A nova etapa permitirá que agentes utilizem equipamentos de pré-teste ou teste passivo de alcoolemia para verificar indícios da presença de álcool. O resultado dessa primeira avaliação, porém, terá caráter orientativo e não poderá, sozinho, gerar multa ou comprovar que o motorista dirigia sob influência de álcool.

Caso a triagem apresente resultado positivo, o condutor deverá passar pelos procedimentos de confirmação previstos na regulamentação. O tradicional etilômetro, conhecido como bafômetro, continua sendo utilizado normalmente nas fiscalizações para verificar a presença de álcool.

A resolução também estabelece regras para equipamentos destinados à identificação de outras substâncias psicoativas. Esses aparelhos deverão ser certificados pelo Sistema Brasileiro de Avaliação da Conformidade (SBAC), por organismo acreditado pelo Inmetro, antes que os novos testes possam ser utilizados pelas autoridades de trânsito.
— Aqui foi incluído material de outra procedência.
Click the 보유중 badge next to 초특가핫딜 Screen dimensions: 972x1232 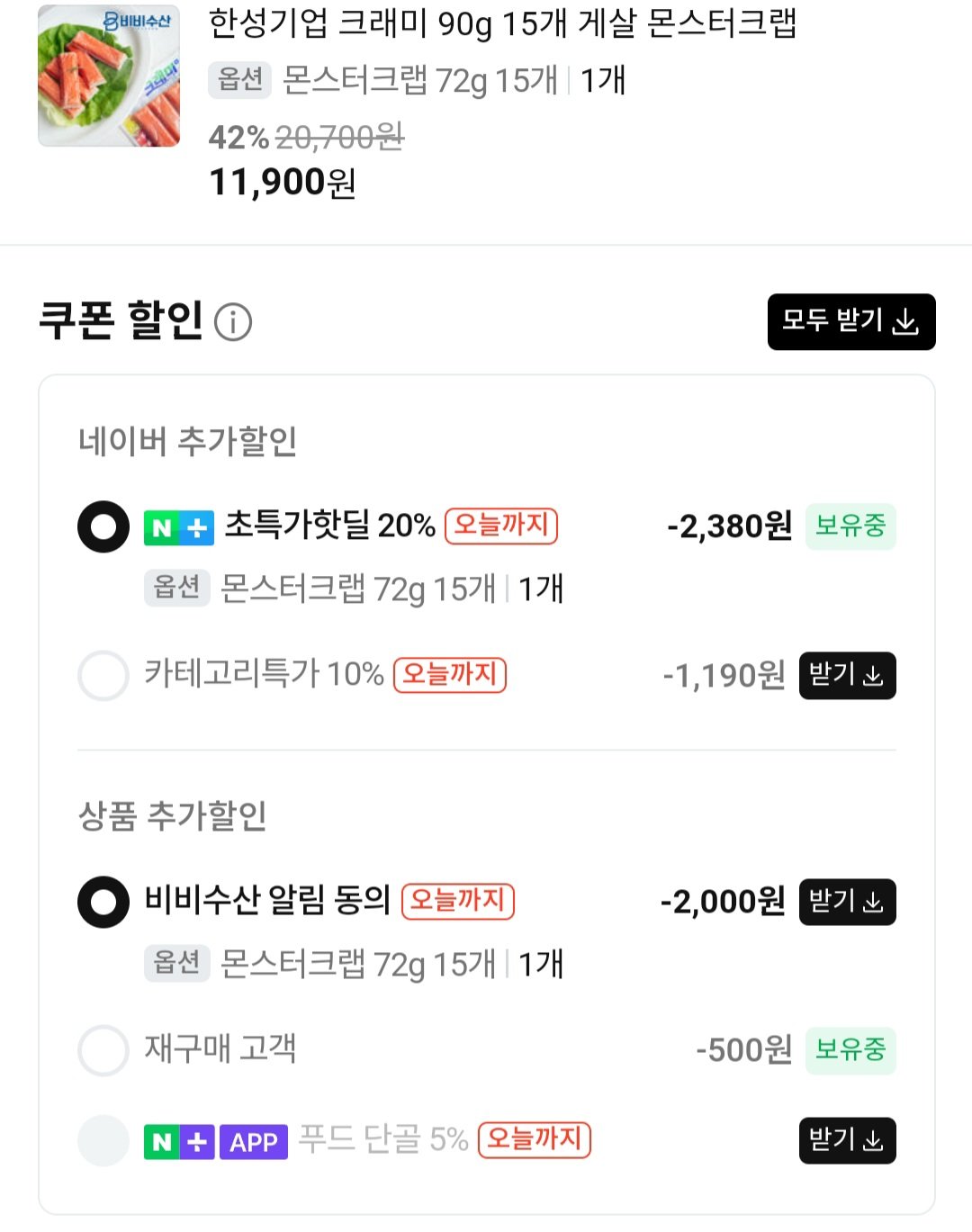(x=850, y=527)
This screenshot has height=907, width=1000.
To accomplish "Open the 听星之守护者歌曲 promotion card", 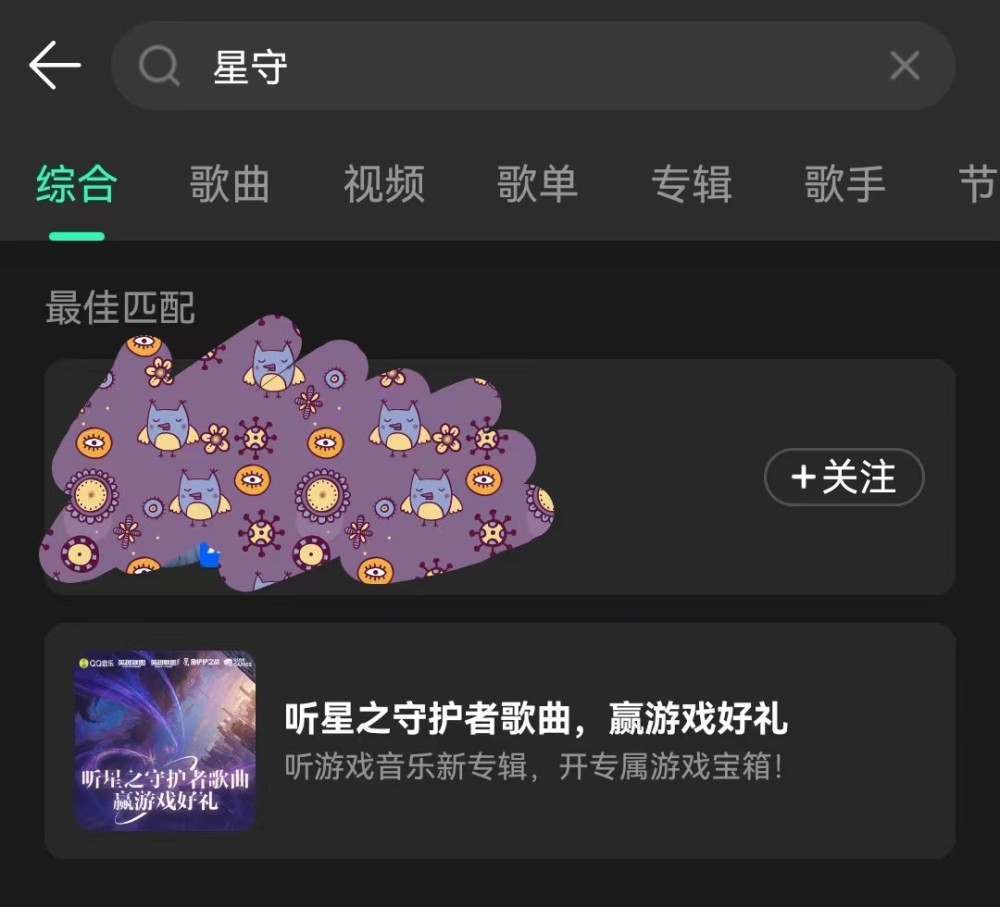I will coord(500,741).
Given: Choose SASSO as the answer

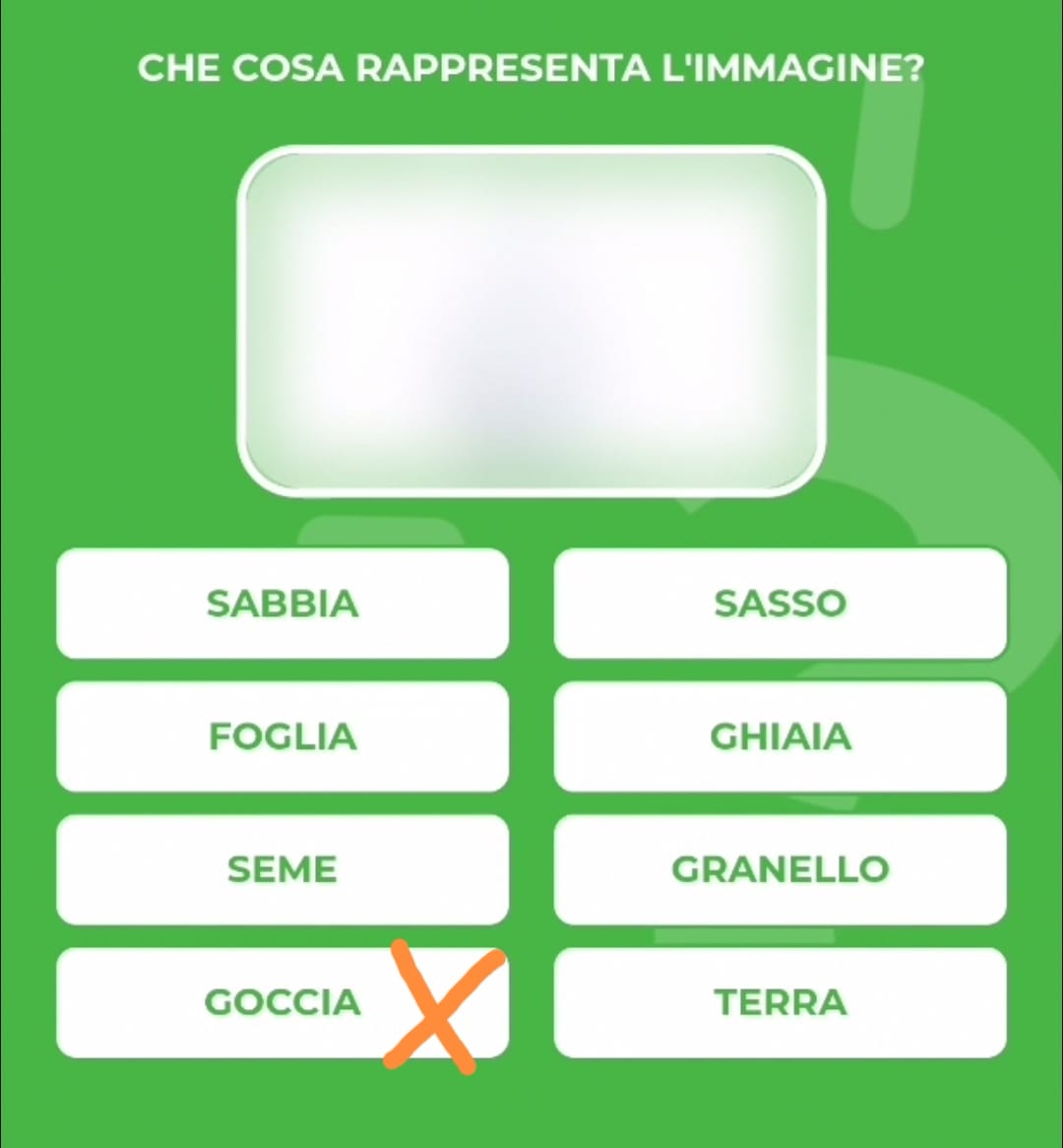Looking at the screenshot, I should (x=780, y=604).
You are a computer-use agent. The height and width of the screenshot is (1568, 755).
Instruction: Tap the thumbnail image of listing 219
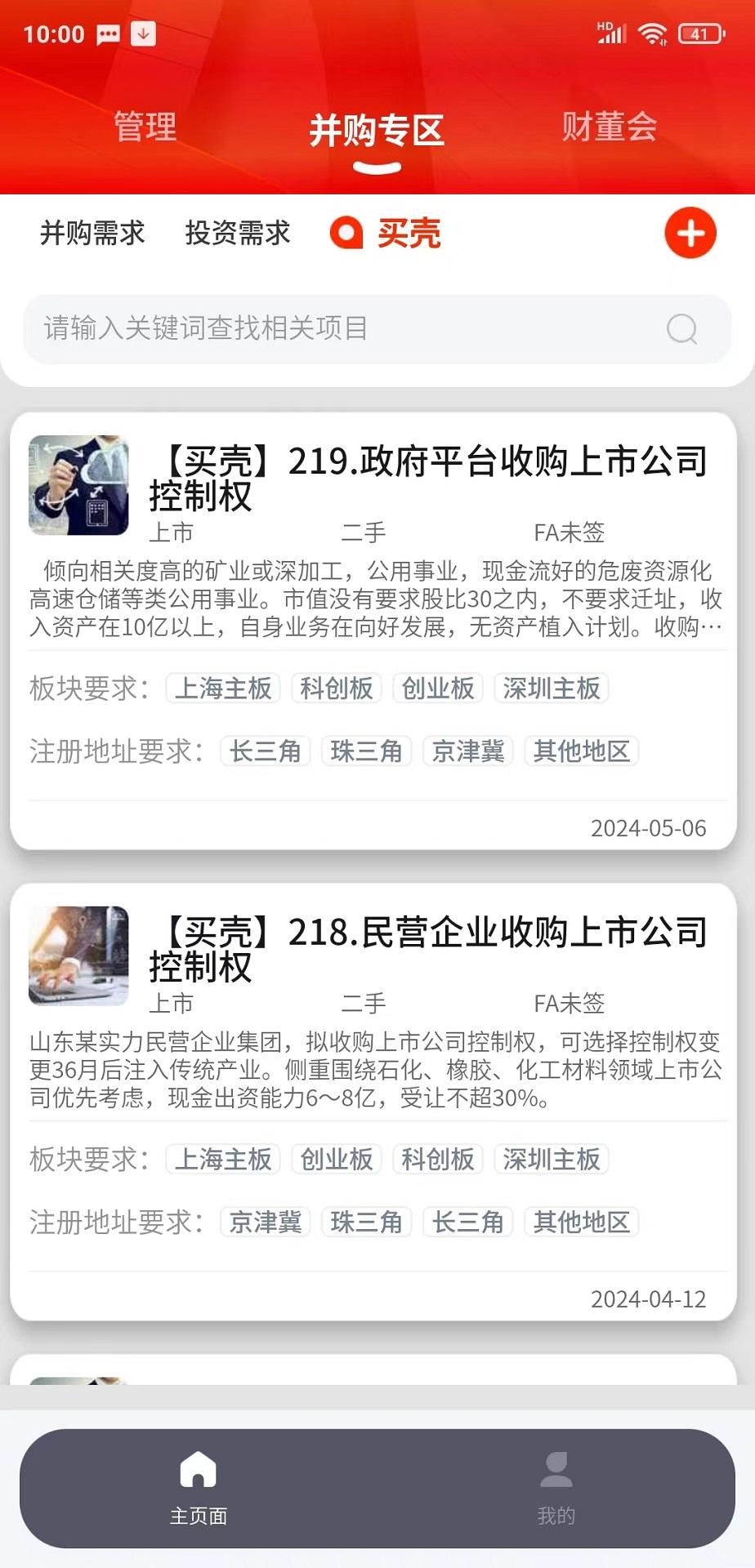tap(78, 485)
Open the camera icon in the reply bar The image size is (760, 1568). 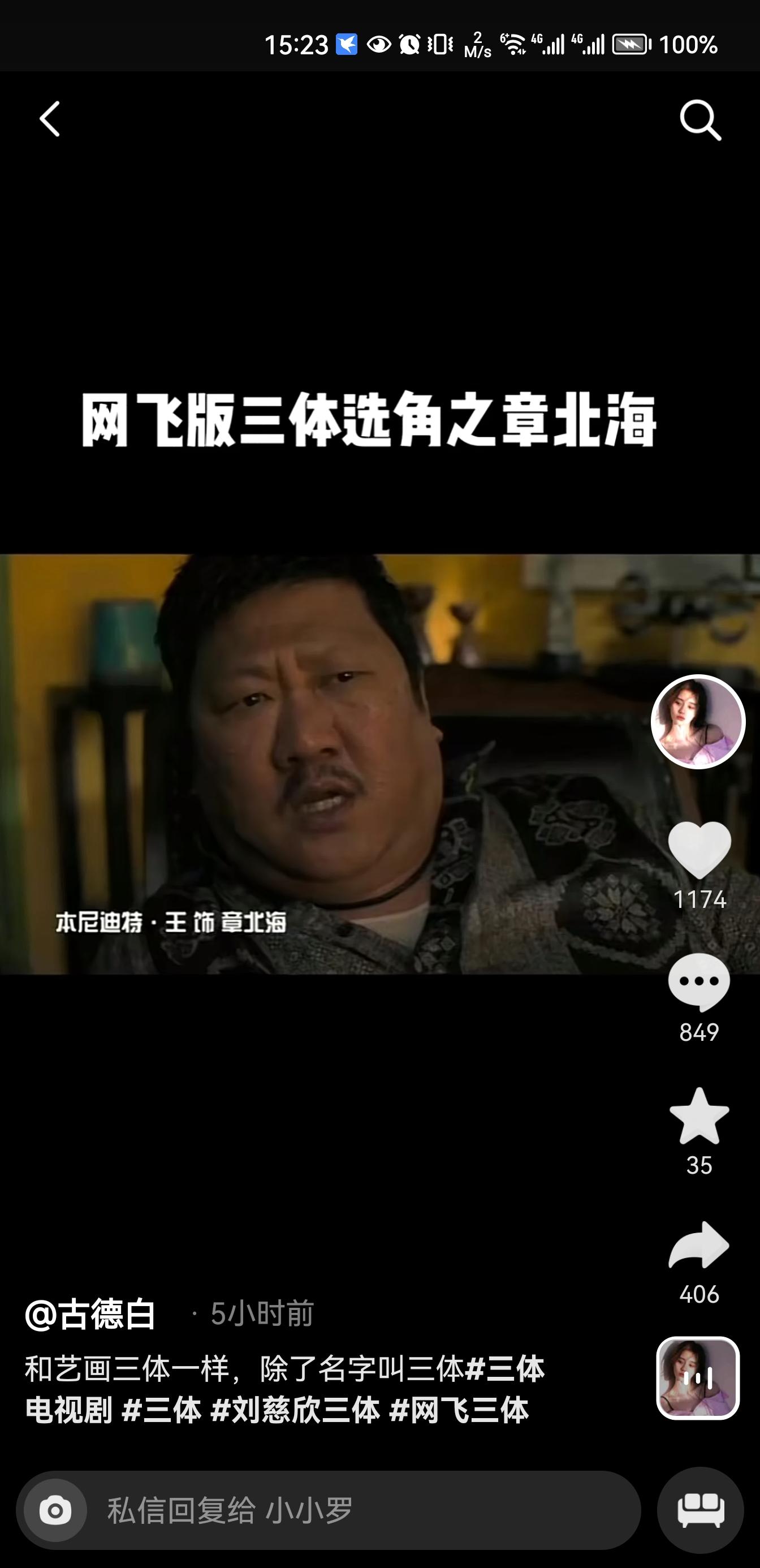point(55,1511)
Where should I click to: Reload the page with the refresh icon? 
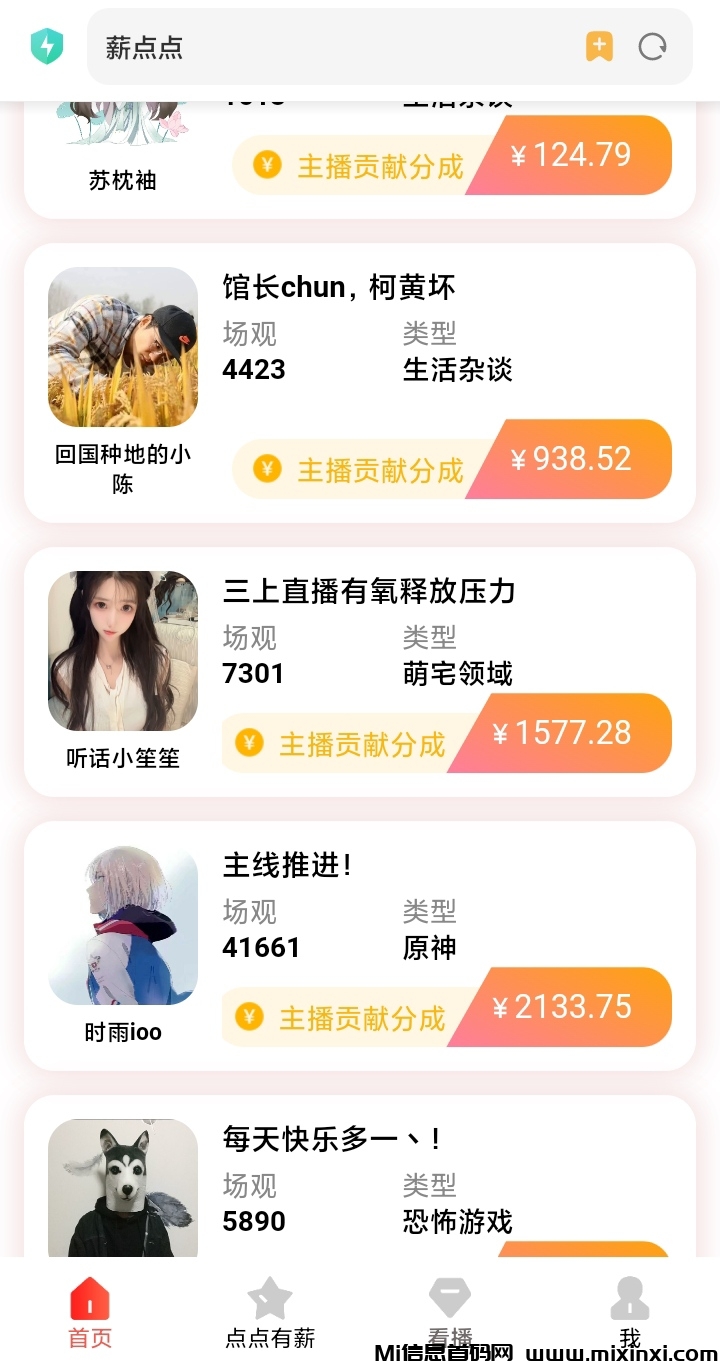pos(653,47)
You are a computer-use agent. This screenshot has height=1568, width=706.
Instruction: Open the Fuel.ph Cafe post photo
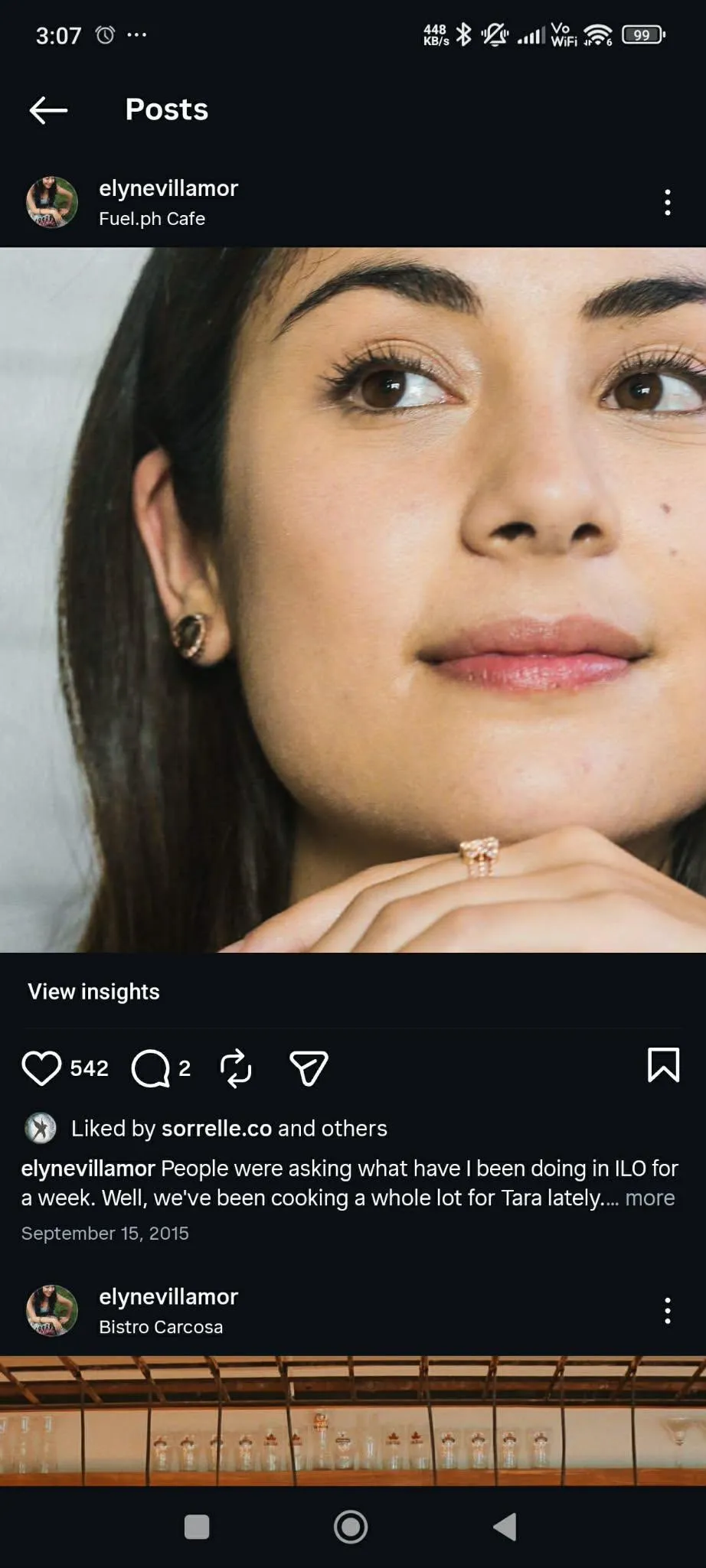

A detecção dessas substâncias terá caráter qualitativo, ou seja, o teste indicará a presença ou ausência do composto, sem determinar sua concentração. A avaliação dos sinais de alteração da capacidade psicomotora também continua prevista como instrumento de fiscalização.

Nesse caso, o agente deverá registrar pelo menos dois sinais que indiquem alteração da capacidade psicomotora do motorista para caracterizar a situação conforme os procedimentos estabelecidos.

Apesar das mudanças, a resolução não cria uma nova infração nem altera as penalidades previstas no Código de Trânsito Brasileiro (CTB). Os novos procedimentos ainda dependem da certificação dos equipamentos e da regulamentação necessária para serem efetivamente aplicados nas ruas.

A resolução passa a valer após a publicação no Diário Oficial da União (DOU). Já as mudanças relacionadas às fichas de fiscalização e aos códigos de enquadramento terão prazo de 60 dias para entrar em vigor, período em que os órgãos do Sistema Nacional de Trânsito deverão adaptar seus sistemas.

O que muda na fiscalização

  • Triagem inicial: poderá ser utilizado pré-teste ou teste passivo para identificar indícios de álcool.
  • Resultado da triagem: não será suficiente, sozinho, para aplicar multa ou comprovar embriaguez.
  • Confirmação: resultados positivos deverão ser submetidos aos procedimentos previstos na norma.
  • Outras drogas: poderão ser utilizados equipamentos específicos para detectar substâncias psicoativas.
  • Sinais de alteração: continuam sendo considerados na fiscalização da capacidade psicomotora.
  • Registro: o agente deverá apontar pelo menos dois sinais de alteração.
  • Certificação: equipamentos para substâncias psicoativas precisarão passar por certificação específica.
  • Bafômetro: continua sendo utilizado normalmente para fiscalização de álcool.